Collected data entries
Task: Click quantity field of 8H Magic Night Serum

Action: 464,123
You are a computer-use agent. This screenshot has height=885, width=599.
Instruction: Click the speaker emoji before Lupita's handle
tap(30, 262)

:: Exercise aim ::
All of the entries above need to be retyped exactly.

:: Task solution ::
Task: Click quantity field of 8H Magic Night Serum

Action: 464,123
You are a computer-use agent. This screenshot has height=885, width=599.
Instruction: Click the speaker emoji before Lupita's handle
tap(30, 262)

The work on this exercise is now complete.